The Pytorch implementation is facebookresearch/detectron2. Now, outputting instance segmentation results on the original image size and selecting different nms methods are available, which is more convenient for engineering applications.
-
Faster R-CNN(C4)
-
Mask R-CNN(C4)
- GTX3090 / Ubuntu20.04 / cuda11 / cudnn8.0.4 / TensorRT8.1.1 / OpenCV4.5 form docker hakuyyf/tensorrtx:trt8_cuda11
- GTX2080Ti / Ubuntu16.04 / cuda10.2 / cudnn8.0.4 / TensorRT7.2.1 / OpenCV4.2
- GTX2080Ti / win10 / cuda10.2 / cudnn8.0.4 / TensorRT7.2.1 / OpenCV4.2 / VS2017 (need to replace function corresponding to the dirent.h and add "--extended-lambda" in CUDA C/C++ -> Command Line -> Other options)
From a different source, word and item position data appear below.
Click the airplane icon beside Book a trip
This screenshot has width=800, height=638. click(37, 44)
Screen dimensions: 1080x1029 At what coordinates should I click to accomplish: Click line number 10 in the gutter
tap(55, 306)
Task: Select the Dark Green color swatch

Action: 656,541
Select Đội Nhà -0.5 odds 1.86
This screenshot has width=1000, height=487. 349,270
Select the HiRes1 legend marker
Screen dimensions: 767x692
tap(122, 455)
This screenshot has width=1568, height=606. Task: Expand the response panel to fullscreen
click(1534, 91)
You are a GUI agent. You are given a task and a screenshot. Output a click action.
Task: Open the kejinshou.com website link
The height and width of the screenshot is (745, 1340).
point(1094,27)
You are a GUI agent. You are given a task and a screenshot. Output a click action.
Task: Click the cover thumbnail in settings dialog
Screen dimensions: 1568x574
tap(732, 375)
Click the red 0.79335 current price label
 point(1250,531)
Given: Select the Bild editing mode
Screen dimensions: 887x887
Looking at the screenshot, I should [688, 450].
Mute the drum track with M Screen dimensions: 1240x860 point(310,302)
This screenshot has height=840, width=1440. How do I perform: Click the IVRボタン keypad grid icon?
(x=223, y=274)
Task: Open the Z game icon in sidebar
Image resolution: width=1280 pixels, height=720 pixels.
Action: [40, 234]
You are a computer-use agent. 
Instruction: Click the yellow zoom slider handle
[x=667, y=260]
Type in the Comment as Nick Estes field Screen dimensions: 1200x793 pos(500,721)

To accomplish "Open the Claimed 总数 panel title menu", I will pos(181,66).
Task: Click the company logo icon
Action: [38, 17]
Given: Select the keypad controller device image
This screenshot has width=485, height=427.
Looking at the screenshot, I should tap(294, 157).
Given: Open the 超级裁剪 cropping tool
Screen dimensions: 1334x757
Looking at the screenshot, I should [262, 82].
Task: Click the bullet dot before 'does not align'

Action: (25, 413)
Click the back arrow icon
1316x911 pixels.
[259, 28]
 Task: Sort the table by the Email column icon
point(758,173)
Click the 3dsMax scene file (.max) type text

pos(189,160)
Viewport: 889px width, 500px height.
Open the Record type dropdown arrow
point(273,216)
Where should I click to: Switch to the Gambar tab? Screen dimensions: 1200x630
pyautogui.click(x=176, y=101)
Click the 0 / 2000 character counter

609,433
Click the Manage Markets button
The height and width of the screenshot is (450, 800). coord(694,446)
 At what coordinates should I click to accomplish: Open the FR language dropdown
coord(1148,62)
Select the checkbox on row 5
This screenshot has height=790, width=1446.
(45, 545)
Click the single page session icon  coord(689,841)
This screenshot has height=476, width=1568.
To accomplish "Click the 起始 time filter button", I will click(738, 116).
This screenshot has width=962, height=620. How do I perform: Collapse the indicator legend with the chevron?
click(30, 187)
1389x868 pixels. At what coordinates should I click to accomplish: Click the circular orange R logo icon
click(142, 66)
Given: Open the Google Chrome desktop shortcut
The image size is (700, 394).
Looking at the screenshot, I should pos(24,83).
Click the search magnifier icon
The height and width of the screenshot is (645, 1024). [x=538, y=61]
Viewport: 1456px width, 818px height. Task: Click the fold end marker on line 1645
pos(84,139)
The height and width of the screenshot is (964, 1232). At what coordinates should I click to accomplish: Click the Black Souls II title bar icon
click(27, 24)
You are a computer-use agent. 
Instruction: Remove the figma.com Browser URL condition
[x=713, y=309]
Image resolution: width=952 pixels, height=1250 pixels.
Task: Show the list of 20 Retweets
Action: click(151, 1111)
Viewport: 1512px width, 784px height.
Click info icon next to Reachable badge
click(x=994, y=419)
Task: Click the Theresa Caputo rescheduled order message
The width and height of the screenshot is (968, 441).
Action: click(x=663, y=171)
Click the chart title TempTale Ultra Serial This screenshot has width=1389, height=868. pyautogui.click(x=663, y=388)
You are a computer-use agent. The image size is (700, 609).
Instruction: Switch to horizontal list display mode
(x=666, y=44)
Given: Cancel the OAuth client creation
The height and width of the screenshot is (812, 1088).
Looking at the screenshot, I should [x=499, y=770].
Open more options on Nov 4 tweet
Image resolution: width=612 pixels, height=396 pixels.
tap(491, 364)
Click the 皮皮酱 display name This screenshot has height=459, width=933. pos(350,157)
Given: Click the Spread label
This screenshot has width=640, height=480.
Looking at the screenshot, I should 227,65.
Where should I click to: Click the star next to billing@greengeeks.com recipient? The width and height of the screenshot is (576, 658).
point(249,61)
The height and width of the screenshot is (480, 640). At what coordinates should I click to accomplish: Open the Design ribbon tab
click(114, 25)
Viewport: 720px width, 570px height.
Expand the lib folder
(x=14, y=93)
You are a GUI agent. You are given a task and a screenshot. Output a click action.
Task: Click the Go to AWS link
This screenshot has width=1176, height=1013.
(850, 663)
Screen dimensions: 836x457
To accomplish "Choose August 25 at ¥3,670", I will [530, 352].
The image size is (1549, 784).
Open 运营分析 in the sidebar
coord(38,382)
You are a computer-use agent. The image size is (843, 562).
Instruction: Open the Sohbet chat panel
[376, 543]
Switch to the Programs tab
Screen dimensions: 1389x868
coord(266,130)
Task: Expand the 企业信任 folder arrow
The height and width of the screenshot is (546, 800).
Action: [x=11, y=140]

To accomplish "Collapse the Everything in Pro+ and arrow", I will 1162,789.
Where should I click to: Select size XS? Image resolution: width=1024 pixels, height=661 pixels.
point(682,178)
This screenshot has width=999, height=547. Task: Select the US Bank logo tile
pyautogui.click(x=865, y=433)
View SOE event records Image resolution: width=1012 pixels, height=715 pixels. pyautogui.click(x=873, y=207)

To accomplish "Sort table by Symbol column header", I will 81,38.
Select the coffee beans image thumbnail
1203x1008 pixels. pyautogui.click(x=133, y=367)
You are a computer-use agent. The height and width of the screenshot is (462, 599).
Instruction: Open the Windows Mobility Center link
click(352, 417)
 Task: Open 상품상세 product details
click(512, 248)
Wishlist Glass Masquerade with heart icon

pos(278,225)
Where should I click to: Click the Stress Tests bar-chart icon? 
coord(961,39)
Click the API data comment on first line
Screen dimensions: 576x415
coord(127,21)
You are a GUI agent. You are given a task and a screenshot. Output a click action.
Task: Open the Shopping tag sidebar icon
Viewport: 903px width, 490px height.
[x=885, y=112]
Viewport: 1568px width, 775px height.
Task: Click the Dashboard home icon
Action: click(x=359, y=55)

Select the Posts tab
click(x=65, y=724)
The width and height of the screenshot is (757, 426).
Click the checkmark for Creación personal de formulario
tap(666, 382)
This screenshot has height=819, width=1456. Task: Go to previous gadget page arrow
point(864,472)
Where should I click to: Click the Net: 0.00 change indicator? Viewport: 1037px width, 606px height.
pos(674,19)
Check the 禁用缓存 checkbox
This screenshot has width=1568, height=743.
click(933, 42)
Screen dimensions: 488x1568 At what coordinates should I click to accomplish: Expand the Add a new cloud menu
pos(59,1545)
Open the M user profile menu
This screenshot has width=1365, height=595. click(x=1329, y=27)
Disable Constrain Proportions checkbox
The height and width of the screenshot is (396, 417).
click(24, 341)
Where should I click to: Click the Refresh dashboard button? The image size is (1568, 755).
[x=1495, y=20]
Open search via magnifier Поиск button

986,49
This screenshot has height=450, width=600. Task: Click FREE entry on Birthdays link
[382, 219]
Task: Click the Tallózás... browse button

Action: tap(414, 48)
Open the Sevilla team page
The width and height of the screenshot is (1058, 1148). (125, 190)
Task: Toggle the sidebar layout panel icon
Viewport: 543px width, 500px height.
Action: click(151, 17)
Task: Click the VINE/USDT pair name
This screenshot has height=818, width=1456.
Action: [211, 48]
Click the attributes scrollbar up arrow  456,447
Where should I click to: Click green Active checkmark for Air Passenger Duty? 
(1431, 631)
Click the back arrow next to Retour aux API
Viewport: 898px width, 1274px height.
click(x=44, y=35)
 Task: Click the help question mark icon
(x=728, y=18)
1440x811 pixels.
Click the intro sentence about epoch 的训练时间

TensorRT7.2 is recomended because Resize layer in 7.0 with kLINEAR mode is a little different with opencv. You can also implement data preprocess out of tensorrt if you want to use TensorRT7.0 or more previous version. TensorRT 8.x is supported and you can use it.
The result under fp32 is same to pytorch about 4 decimal places!
- generate .wts from pytorch with .pkl or .pth
// git clone -b v0.4 https://github.com/facebookresearch/detectron2.git
// go to facebookresearch/detectron2
python setup.py build develop // more install information see https://github.com/facebookresearch/detectron2/blob/master/INSTALL.md
// download https://dl.fbaipublicfiles.com/detectron2/COCO-Detection/faster_rcnn_R_50_C4_1x/137257644/model_final_721ade.pkl
// download https://raw.githubusercontent.com/freedenS/TestImage/main/demo.jpg
// copy tensorrtx/rcnn/gen_wts.py and demo.jpg into facebookresearch/detectron2
// ensure cfg.MODEL.WEIGHTS in gen_wts.py is correct
// go to facebookresearch/detectron2
python gen_wts.py
// a file 'faster.wts' will be generated.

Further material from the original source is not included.